I’ve been playing around with the “Extra Bytes” of an NSNumber instance and figured out how to fool an NSDictionary into thinking that it is dealing with a real key object. I don’t know know how safe this is to do, but the overhead you save from not having to allocate memory, register with the autorelease pool and sending extra messages makes this a tempting idea.
I’ve been using NSDictionaries to do most of my hashing, and whenever I’m able to key objects with int values I hate the idea of having to create a bunch of NSNumber instances just for the purpose of providing a key value.
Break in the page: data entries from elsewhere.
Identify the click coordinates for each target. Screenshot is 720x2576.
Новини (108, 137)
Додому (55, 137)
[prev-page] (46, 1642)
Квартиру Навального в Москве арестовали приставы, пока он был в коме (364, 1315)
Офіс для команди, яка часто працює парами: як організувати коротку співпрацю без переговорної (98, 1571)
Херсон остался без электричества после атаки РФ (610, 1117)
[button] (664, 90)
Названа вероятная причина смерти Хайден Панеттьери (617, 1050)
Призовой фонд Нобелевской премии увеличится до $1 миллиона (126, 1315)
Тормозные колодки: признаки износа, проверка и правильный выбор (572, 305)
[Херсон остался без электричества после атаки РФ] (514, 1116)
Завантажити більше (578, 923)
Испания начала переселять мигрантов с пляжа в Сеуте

FYI, keying a dictionary with NSNumbers makes lookups ten times faster than keying a dictionary with NSStrings. Unless you permanently keep a range of NSNumbers around just to use as keys, you usually have to create a new NSNumber every time you set an object and every time you send an objectForKey message. Maybe there is a better way to hash in Cocoa, so if anyone knows of one, I’m all ears.
Anyways, here’s a structure I came up with that acts like an NSNumber.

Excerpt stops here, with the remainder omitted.